I have written before about my love of the Kodak Brownie Hawkeye camera. It is a beautiful thing from a simple design point of view and it was a perfect snapshot camera considering the technology of the times, the 1950’s. The lens is a simple one piece meniscus. In the original cameras it was glass but in later models it became molded plastic. And since most pictures you got from the drug store or camera shop in those days were contact prints, this was enough.
In my post “Consider the Pencil” I looked at images I had taken on 120 film with the camera and showed how it was a useful photographic instrument. I returned to this subject in “How to be a Better Photographer” and again used examples taken with the Hawkeye. But all this time I have never stopped thinking about the meniscus lens and wondering just how good it really is. Is there a practical use for it in a photographer’s kit today?
Several months ago I found a Hawkeye at an antique market in a really good original Kodak box. The camera was in rough shape but the box was excellent and I wanted it. I bought them and put a really nice camera in the box and I was left with the shabby one. As the camera was in bad condition I felt this was the opportunity I had been waiting for. I took the lens out of it and found it was in great shape because it is protected on the outside by a flat glass plate and on the inside by the shutter. And this was the beginning of my simple investigation of the Brownie Hawkeye lens.
Mounting the Brownie Hawkeye Lens
The first thing to do was mount the lens on my Canon R. This is a wonderful camera for me because all of Canon’s equipment, from any age, can be adapted to it.
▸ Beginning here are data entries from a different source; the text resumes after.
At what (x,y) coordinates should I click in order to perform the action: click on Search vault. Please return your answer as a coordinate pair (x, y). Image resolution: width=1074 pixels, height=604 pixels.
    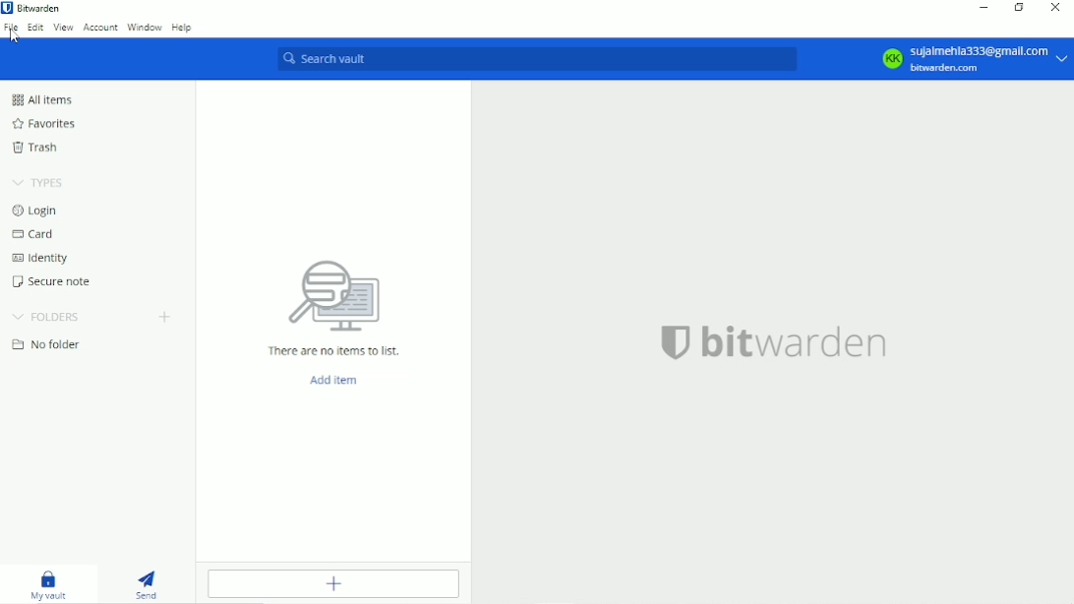
    Looking at the image, I should click on (538, 59).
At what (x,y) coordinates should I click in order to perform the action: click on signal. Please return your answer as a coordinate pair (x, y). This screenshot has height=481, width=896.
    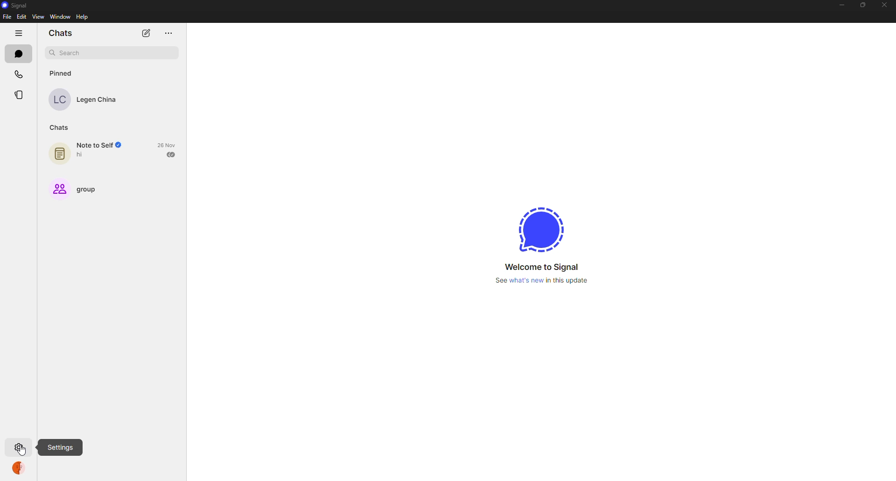
    Looking at the image, I should click on (17, 5).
Using my FD to EOS R adapter I was able to mount the R on the Canon Bellows FL. The bellows unit would give me the ability to focus the meniscus lens.
I began by mounting the lens in its plastic holder onto a piece of cardboard cut to fit on the front of the bellows unit, making sure to orient the lens the same as in the camera, concave side towards the film (or sensor, as the case may be).
A simple uncoated piece of glass will be prone to serious flare so I cut a long sun shade from a cardboard tube (core of a paper towl roll) . It worked becuse of the long focal length of the lens. This I glued on the cardboard lens mount.
Once the cardboard lens assembly was painted and dry, I taped it to the front of the FL Bellows using the plastic black electricians tape. Not very pretty but it served very well for our little test. The bellows gave me the ability to focus the lens, something that could not be done on the Brownie Hawkeye.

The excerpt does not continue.